The election is by mail, and the deadline is tomorrow/today (depending on where you’re reading from) — September 14th. You have to postmark your ballot by then.
Newsom is popular. That’s not the problem. The problem is making sure people don’t yawn their way through this without seeing the threat. Newsom’s had approval ratings well above 50% steadily throughout his governorship. The problem is that those who are motivated to vote will turn out in large numbers — and right now, that’s any fossil believer who is hungry for a chance to hurt a climate change advocate. It matters not at all how popular someone is. It’s all about turnout, especially in special elections. So make sure you and your climate champ friends in California vote!

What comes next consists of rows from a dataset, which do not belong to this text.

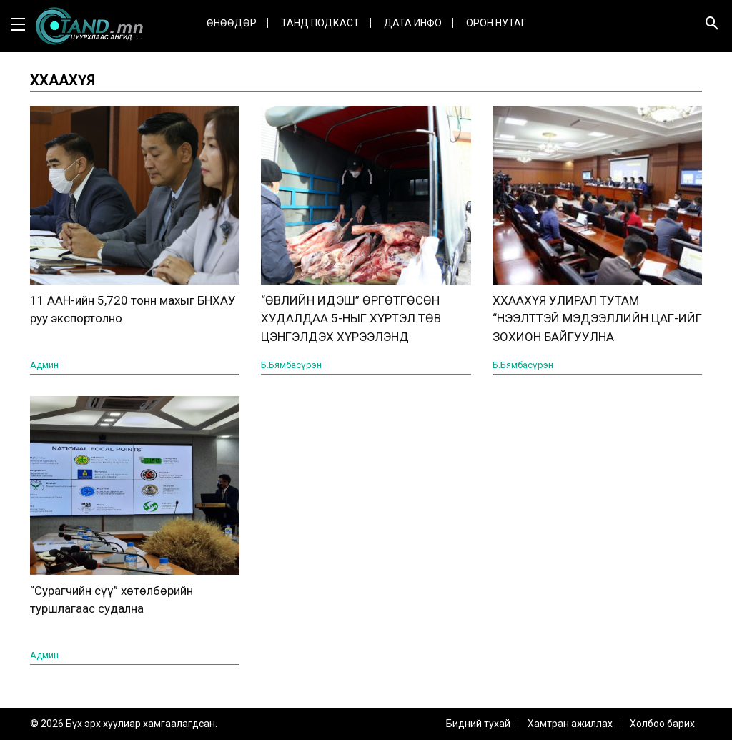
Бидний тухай (478, 723)
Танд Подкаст (320, 23)
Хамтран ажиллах (570, 723)
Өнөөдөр (232, 23)
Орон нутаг (496, 23)
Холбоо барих (662, 723)
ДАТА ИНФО (413, 23)
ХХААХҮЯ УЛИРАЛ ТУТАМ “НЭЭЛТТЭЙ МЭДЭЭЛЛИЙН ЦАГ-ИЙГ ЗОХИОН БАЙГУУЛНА (597, 318)
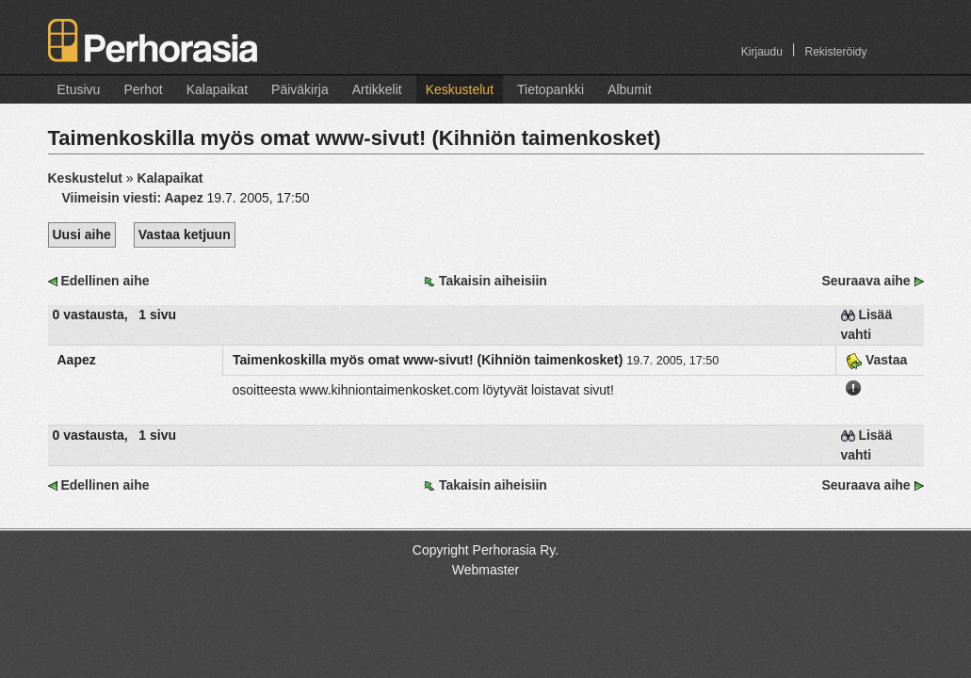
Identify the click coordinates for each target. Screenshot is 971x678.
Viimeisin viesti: (134, 197)
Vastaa (876, 359)
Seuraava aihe (865, 280)
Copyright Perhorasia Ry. (485, 549)
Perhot (142, 89)
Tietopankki (550, 89)
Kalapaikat (217, 89)
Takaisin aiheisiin (493, 280)
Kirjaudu (762, 51)
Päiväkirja (300, 89)
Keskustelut (460, 89)
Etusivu (79, 89)
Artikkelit (377, 89)
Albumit (629, 89)
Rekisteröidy (835, 51)
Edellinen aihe (104, 280)
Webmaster (485, 569)
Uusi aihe (82, 234)
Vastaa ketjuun (184, 234)
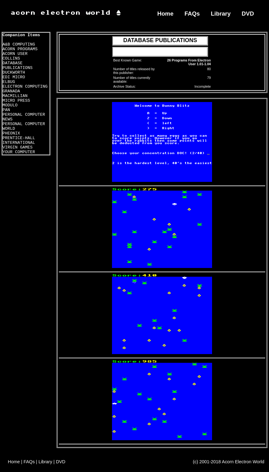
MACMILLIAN (15, 96)
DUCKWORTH (14, 72)
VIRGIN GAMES (18, 147)
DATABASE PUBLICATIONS (18, 65)
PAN (6, 110)
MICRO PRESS (16, 100)
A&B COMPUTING (19, 44)
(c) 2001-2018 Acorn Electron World (229, 461)
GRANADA (11, 91)
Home (165, 13)
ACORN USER (15, 53)
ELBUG (9, 82)
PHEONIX (11, 133)
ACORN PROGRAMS (20, 49)
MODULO (10, 105)
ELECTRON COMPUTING (25, 86)
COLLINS (11, 58)
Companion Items (21, 35)
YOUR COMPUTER (19, 152)
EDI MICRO (14, 77)
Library (221, 13)
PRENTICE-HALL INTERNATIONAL (19, 140)
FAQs (192, 13)
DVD (248, 13)
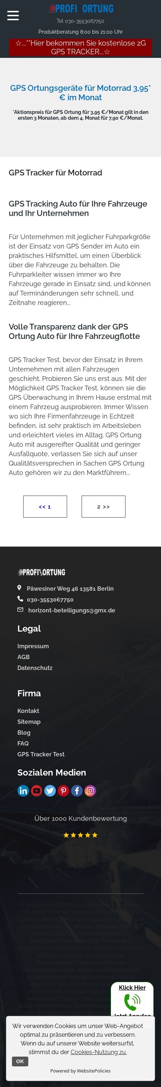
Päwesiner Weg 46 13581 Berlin (70, 588)
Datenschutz (35, 667)
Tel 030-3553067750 (80, 21)
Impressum (33, 646)
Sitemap (29, 721)
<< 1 (45, 506)
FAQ (23, 743)
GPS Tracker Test (41, 754)
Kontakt (28, 711)
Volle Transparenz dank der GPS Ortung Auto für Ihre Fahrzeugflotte (74, 331)
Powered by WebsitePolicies (80, 1070)
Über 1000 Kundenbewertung (80, 818)
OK (20, 1061)
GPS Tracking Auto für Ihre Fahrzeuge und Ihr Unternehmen (78, 208)
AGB (23, 657)
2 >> (103, 506)
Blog (23, 732)
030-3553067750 (50, 599)
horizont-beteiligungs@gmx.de (71, 610)
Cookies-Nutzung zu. (99, 1052)
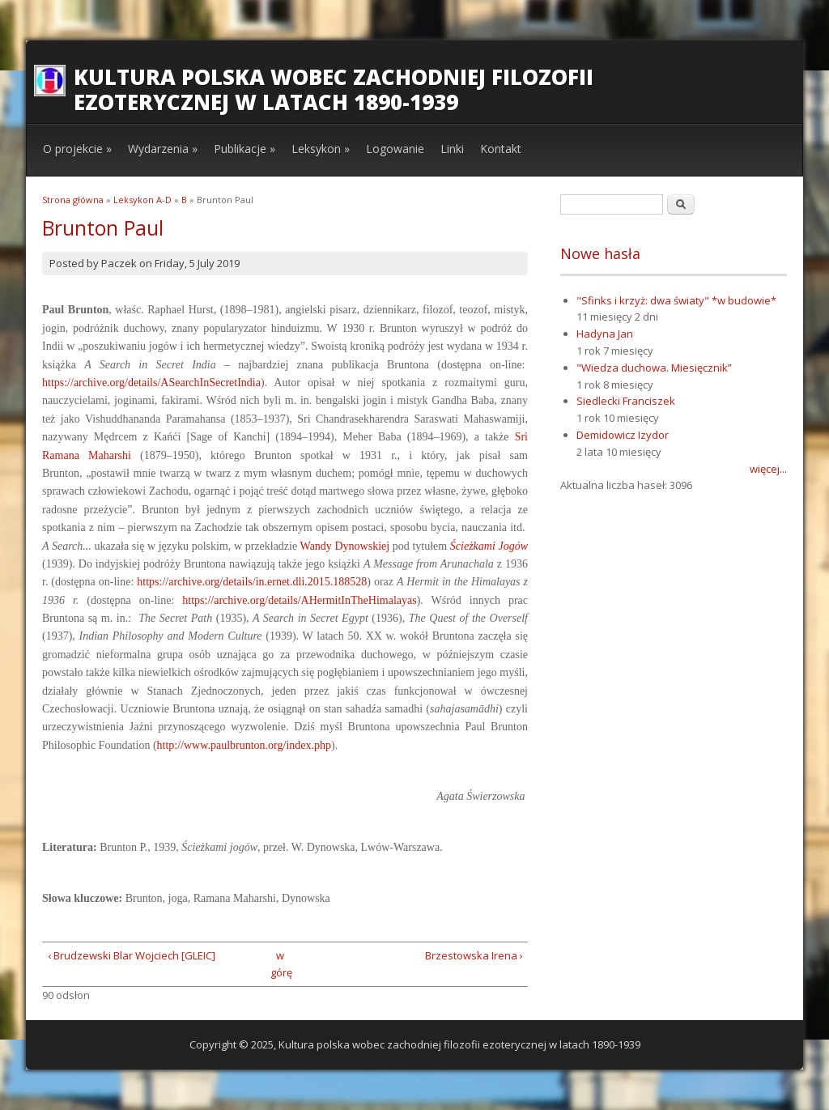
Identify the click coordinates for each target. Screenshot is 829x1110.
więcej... (768, 468)
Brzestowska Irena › (474, 955)
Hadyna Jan (604, 333)
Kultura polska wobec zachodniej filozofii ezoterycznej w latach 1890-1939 (333, 89)
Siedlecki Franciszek (625, 400)
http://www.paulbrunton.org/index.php (244, 745)
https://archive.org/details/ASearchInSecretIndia (151, 382)
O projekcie (77, 148)
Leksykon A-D (142, 200)
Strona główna (73, 200)
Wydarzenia (163, 148)
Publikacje (244, 148)
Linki (452, 148)
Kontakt (500, 148)
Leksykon (320, 148)
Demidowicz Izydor (622, 434)
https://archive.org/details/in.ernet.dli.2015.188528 (252, 582)
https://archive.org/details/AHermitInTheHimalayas (299, 600)
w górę (279, 964)
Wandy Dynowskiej (345, 546)
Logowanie (395, 148)
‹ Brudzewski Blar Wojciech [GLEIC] (131, 955)
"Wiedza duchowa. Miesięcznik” (654, 367)
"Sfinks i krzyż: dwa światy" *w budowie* (676, 300)
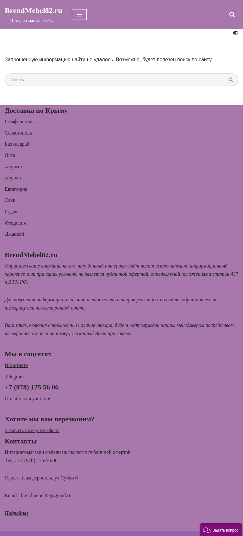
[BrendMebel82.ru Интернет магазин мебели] (33, 14)
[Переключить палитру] (235, 32)
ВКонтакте (16, 365)
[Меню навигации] (79, 14)
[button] (221, 529)
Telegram (14, 376)
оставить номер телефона (32, 430)
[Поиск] (232, 14)
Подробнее (16, 513)
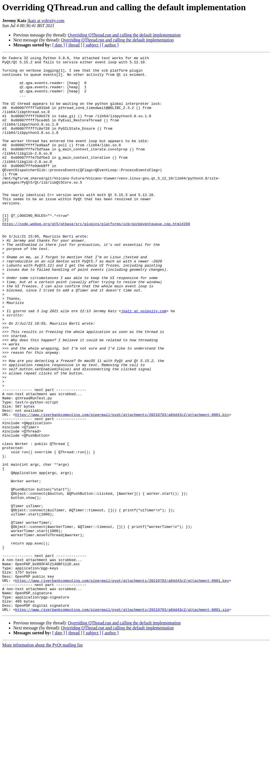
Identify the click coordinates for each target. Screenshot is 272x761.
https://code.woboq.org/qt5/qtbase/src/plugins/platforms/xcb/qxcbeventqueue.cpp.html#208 (96, 257)
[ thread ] (74, 45)
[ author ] (110, 45)
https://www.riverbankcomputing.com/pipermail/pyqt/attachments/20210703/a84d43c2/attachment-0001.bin (122, 486)
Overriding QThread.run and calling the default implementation (124, 35)
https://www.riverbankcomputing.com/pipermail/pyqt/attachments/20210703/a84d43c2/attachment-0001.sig (122, 720)
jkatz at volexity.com (45, 20)
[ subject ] (92, 45)
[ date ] (58, 45)
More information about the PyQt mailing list (42, 756)
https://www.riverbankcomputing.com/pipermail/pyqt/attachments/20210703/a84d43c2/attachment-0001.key (122, 685)
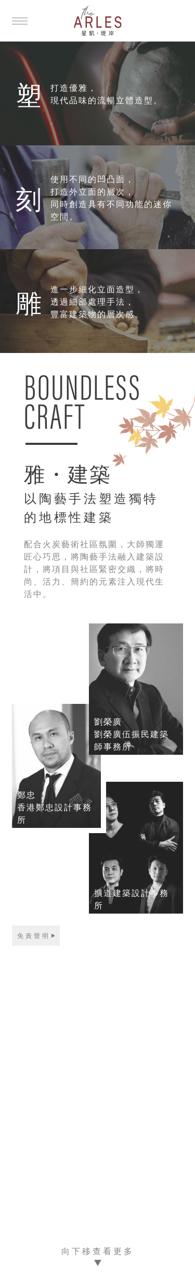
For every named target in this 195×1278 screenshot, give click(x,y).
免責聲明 (33, 935)
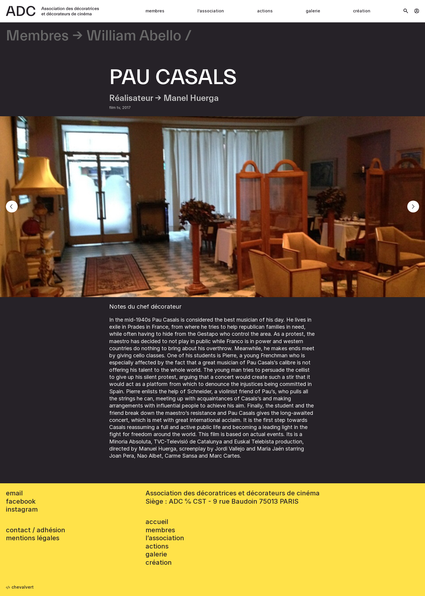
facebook (21, 501)
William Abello (133, 36)
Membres (155, 10)
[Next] (413, 206)
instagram (22, 509)
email (14, 493)
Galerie (313, 10)
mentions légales (32, 538)
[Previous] (12, 206)
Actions (265, 10)
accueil (157, 521)
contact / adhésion (35, 530)
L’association (210, 10)
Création (361, 10)
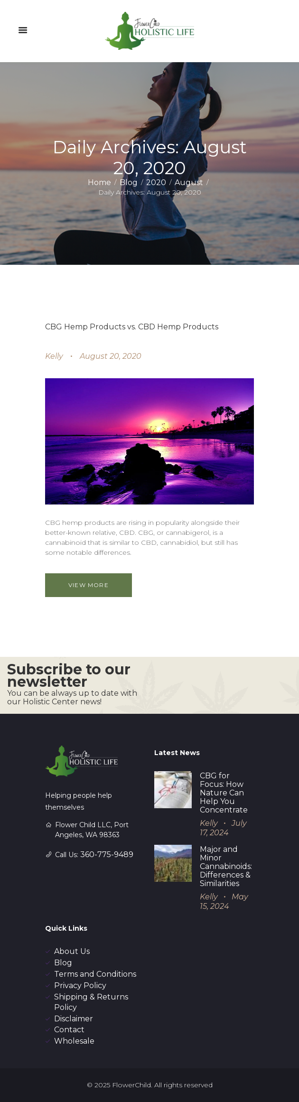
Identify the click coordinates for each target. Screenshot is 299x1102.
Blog (129, 182)
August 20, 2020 (110, 356)
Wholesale (74, 1041)
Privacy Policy (80, 985)
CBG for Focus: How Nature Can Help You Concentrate (224, 792)
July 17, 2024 (223, 828)
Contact (69, 1029)
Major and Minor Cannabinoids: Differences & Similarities (226, 866)
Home (99, 182)
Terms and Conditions (95, 974)
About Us (72, 951)
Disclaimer (73, 1018)
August (189, 182)
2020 (156, 182)
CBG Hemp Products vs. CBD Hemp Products (131, 326)
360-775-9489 (106, 854)
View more (88, 584)
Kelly (54, 356)
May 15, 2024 (224, 901)
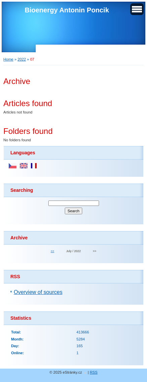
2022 (21, 59)
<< (52, 251)
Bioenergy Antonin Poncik (66, 10)
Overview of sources (38, 292)
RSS (94, 372)
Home (8, 59)
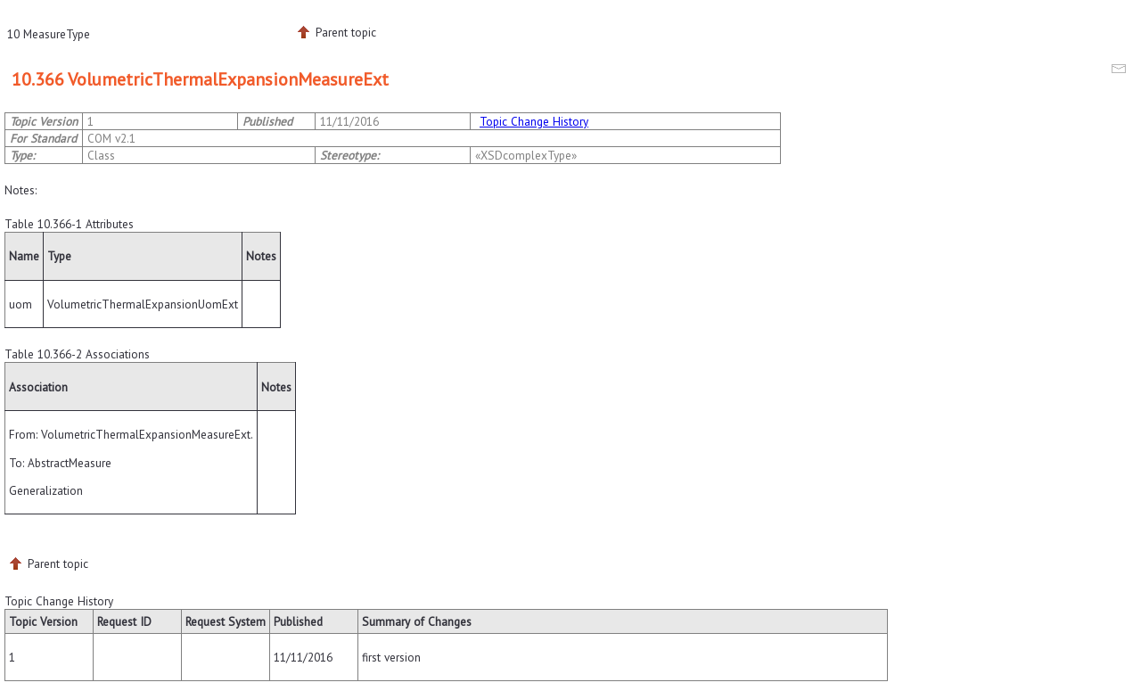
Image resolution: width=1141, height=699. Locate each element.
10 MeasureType (48, 34)
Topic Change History (534, 121)
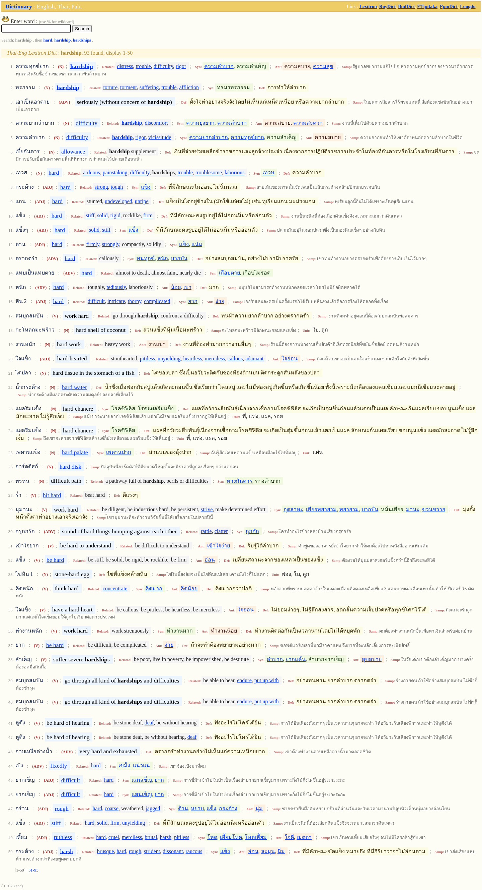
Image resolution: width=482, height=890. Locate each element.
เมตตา (304, 837)
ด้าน (183, 808)
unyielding (169, 358)
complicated (157, 301)
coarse (111, 808)
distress (125, 66)
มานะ (412, 509)
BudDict (406, 6)
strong (101, 187)
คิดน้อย (188, 588)
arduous (91, 173)
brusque (105, 851)
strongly (110, 244)
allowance (73, 151)
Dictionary (18, 6)
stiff (90, 216)
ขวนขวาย (433, 509)
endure (244, 680)
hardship (62, 40)
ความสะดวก (308, 123)
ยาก (192, 301)
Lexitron (368, 6)
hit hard (52, 494)
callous (235, 358)
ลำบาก (275, 659)
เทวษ (268, 173)
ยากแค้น (296, 659)
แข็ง (146, 187)
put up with (266, 680)
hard (48, 40)
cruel (113, 837)
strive (207, 509)
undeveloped (118, 201)
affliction (189, 87)
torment (128, 87)
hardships (82, 40)
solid (102, 216)
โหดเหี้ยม (256, 837)
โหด (212, 837)
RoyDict (387, 6)
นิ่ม (281, 851)
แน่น (196, 244)
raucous (194, 851)
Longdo (467, 6)
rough (62, 808)
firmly (92, 244)
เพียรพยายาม (321, 509)
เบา (187, 287)
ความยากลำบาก (208, 137)
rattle (206, 531)
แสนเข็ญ (142, 780)
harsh (165, 837)
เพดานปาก (118, 452)
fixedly (58, 765)
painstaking (115, 173)
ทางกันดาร (239, 481)
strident (152, 851)
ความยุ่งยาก (200, 123)
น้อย (176, 287)
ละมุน (268, 851)
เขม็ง (124, 766)
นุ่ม (259, 808)
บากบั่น (179, 258)
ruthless (63, 837)
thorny (134, 301)
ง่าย (220, 301)
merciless (215, 358)
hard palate (75, 452)
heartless (192, 358)
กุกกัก (252, 531)
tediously (116, 287)
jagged (153, 808)
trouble (143, 66)
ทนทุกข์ (146, 258)
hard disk (70, 466)
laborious (235, 173)
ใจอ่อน (290, 358)
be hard (55, 559)
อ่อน (210, 560)
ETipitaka (427, 6)
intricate (116, 301)
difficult (96, 301)
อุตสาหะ (293, 509)
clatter (221, 531)
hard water (74, 386)
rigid (115, 216)
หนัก (162, 258)
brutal (151, 837)
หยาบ (197, 808)
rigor (181, 66)
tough (117, 187)
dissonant (173, 851)
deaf (149, 723)
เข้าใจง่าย (218, 545)
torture (110, 87)
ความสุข (323, 66)
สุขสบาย (372, 659)
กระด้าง (228, 808)
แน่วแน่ (141, 766)
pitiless (147, 358)
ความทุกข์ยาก (247, 137)
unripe (142, 201)
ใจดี (289, 837)
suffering (149, 87)
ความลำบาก (219, 66)
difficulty (163, 66)
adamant (254, 358)
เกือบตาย (229, 273)
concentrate (115, 588)
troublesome (208, 173)
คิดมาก (153, 588)
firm (148, 216)
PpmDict (449, 6)
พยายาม (349, 509)
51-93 (33, 870)
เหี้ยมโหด (231, 837)
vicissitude (159, 137)
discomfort (156, 123)
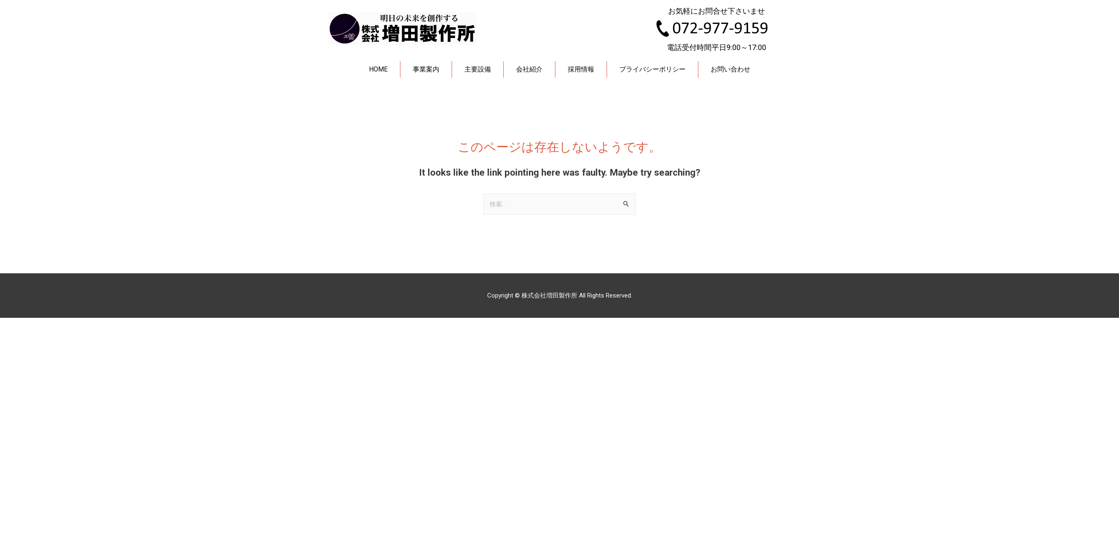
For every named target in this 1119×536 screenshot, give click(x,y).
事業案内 (426, 69)
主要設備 (477, 69)
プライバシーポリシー (652, 69)
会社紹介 (529, 69)
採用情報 (581, 69)
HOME (378, 69)
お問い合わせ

In my opinion, Newsom is a bonafide climate champ:
- He ordered the end of gas and diesel car sales in the state by 2035.
- He helped rural residents with the effects of climate driven droughts.
- He ensured good science is done before any more fracking happens in the state.
- He’s taken steps to phase out oil extraction in CA.
- He used the state’s budget surplus to expand affordable, clean energy in the state, rather than giving tax breaks to the rich.
- His appointees are great too — the Cal Energy Commission put out the nation’s first incentive project for zero emission heavy duty vehicle infrastructure.
- He expanded EV rebates.
- He is setting the tone to create hundreds of thousands of green collar jobs in solar and wind.
And then let’s hope that the California Assembly changes this absurd law that forces the state to spend a ton of money when less than 4% of voters ask them to, asap.